= Beginning of Section =

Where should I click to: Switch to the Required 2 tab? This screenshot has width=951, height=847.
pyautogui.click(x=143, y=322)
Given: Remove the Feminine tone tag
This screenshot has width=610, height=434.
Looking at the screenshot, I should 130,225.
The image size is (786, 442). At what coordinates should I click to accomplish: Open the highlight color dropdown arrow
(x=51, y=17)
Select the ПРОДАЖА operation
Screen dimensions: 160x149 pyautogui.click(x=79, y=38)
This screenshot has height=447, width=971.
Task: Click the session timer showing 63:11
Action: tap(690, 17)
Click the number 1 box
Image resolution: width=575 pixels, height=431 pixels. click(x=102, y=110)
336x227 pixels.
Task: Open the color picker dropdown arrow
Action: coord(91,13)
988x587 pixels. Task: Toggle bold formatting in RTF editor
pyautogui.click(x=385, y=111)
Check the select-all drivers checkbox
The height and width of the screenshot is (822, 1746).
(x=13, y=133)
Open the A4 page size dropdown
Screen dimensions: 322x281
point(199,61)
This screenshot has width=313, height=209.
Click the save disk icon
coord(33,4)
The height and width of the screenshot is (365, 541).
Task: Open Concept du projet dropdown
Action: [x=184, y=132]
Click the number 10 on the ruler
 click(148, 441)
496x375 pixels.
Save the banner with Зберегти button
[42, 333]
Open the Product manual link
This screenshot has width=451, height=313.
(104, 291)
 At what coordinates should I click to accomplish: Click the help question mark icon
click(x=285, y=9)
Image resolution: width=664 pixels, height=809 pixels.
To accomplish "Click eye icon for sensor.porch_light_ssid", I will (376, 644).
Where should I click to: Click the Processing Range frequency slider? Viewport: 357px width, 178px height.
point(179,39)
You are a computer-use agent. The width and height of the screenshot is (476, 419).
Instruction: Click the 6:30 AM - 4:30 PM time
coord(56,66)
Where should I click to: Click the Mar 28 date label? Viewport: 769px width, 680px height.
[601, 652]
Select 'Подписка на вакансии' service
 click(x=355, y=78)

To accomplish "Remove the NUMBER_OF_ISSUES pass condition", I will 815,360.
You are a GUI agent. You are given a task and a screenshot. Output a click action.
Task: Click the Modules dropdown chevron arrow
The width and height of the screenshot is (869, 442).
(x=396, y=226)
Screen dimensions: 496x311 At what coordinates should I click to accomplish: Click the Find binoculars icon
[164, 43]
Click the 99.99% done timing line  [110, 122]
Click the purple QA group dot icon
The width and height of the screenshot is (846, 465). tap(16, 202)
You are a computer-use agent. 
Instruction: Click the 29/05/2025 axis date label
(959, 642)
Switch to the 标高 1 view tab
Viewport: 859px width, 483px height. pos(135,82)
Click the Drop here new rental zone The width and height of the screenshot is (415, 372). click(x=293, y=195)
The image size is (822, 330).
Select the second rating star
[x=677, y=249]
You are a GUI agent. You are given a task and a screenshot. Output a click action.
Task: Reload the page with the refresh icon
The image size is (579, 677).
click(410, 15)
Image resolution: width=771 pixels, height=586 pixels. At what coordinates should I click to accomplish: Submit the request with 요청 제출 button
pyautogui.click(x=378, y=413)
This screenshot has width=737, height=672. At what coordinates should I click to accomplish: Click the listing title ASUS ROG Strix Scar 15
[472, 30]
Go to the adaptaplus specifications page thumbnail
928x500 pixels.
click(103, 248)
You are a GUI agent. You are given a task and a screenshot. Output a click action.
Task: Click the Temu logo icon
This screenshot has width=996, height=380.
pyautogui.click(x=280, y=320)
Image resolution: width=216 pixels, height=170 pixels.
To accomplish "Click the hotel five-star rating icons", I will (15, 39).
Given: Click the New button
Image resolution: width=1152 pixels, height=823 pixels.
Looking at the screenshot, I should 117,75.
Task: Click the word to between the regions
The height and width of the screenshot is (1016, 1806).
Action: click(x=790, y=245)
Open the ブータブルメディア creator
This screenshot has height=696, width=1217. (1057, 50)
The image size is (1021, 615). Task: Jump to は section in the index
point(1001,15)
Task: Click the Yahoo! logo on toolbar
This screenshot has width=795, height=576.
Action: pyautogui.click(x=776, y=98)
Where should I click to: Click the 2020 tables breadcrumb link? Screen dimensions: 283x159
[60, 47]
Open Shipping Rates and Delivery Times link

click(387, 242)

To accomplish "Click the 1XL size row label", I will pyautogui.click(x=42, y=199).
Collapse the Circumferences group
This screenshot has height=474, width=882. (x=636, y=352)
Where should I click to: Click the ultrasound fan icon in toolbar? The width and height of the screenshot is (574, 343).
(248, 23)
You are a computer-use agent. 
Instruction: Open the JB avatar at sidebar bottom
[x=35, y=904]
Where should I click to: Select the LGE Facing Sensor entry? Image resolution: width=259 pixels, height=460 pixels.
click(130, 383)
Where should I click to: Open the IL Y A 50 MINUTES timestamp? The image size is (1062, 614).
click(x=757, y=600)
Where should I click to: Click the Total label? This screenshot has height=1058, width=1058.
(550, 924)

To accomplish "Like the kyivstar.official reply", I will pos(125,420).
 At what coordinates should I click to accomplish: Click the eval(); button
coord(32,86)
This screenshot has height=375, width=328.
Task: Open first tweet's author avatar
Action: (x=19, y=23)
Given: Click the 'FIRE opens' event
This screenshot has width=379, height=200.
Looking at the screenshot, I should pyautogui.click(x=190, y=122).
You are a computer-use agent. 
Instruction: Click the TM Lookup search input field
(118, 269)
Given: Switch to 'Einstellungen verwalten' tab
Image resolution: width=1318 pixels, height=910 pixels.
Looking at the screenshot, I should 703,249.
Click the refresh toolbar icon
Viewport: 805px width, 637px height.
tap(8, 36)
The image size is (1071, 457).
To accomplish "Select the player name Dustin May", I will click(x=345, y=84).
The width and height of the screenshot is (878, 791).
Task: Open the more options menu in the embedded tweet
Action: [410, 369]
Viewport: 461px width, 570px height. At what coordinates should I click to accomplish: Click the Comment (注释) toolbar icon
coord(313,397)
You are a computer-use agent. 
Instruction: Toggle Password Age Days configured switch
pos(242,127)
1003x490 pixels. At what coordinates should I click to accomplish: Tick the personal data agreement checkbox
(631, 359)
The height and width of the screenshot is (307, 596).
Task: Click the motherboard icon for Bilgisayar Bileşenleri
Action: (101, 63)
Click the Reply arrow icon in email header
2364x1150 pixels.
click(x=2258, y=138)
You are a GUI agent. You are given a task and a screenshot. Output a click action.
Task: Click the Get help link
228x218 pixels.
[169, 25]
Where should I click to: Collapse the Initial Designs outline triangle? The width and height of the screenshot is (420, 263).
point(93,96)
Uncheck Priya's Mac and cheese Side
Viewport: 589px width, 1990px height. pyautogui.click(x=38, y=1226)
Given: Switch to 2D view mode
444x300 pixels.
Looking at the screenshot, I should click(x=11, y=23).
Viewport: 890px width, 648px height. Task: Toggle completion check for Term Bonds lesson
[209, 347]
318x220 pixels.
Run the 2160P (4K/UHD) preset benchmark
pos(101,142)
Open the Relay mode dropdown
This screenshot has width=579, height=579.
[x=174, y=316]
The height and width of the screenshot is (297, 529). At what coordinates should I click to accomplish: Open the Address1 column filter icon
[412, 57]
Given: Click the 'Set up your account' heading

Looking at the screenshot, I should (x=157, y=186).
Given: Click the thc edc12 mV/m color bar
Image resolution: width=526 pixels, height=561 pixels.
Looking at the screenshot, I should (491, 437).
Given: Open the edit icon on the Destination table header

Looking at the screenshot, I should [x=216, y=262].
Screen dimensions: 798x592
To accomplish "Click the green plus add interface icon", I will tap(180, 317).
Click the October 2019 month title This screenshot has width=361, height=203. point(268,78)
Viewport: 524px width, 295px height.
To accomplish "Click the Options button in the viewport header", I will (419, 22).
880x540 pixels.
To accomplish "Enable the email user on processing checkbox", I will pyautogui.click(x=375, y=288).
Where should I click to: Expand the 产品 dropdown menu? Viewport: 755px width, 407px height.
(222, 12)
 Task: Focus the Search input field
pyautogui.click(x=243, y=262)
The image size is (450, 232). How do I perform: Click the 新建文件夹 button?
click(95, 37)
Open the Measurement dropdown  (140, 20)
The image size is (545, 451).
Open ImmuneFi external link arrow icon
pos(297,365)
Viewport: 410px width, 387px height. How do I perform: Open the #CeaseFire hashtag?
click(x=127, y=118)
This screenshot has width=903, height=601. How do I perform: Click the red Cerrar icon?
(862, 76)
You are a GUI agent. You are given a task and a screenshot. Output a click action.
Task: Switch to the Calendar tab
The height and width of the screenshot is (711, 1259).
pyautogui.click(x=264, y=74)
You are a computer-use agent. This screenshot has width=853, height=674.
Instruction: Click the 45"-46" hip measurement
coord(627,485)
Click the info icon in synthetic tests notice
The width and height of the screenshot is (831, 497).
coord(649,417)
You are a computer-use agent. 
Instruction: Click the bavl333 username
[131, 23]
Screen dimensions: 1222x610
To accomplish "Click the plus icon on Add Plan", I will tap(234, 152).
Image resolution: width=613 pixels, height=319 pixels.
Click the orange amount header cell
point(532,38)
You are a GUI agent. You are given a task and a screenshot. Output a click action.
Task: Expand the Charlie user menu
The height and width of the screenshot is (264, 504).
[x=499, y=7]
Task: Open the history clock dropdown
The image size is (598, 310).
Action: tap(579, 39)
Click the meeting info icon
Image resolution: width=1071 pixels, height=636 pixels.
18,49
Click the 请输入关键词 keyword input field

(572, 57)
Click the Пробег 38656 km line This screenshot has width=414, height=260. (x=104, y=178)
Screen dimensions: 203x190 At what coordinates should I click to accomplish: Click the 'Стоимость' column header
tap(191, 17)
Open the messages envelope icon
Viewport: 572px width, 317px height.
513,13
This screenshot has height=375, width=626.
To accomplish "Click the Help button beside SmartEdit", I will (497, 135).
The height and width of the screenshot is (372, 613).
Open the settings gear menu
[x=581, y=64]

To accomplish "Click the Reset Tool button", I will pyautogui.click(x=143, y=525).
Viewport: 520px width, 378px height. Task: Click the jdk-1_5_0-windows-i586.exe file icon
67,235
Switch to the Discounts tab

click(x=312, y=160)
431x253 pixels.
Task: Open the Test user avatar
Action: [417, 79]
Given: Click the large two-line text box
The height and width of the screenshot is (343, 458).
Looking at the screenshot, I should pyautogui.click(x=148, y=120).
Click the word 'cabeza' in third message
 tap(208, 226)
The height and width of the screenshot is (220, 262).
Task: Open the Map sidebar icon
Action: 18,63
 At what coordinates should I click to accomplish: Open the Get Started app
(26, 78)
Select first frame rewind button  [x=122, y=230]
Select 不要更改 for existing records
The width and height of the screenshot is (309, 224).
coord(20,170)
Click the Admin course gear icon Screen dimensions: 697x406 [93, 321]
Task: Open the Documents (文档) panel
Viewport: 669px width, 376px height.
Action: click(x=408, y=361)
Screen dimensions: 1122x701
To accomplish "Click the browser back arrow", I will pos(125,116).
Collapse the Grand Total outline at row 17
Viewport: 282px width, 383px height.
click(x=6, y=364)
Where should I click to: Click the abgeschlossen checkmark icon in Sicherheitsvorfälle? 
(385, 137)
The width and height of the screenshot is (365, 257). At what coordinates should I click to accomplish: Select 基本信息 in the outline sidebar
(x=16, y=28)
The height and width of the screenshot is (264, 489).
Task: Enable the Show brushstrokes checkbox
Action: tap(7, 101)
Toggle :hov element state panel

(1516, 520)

= End of Section =

▸ AIM OF THE EXERCISE:
Search the entries for the string "mode". Copy every line that has it.

▸ RESULT OF THE TASK:
Given: Switch to 2D view mode
Open the Relay mode dropdown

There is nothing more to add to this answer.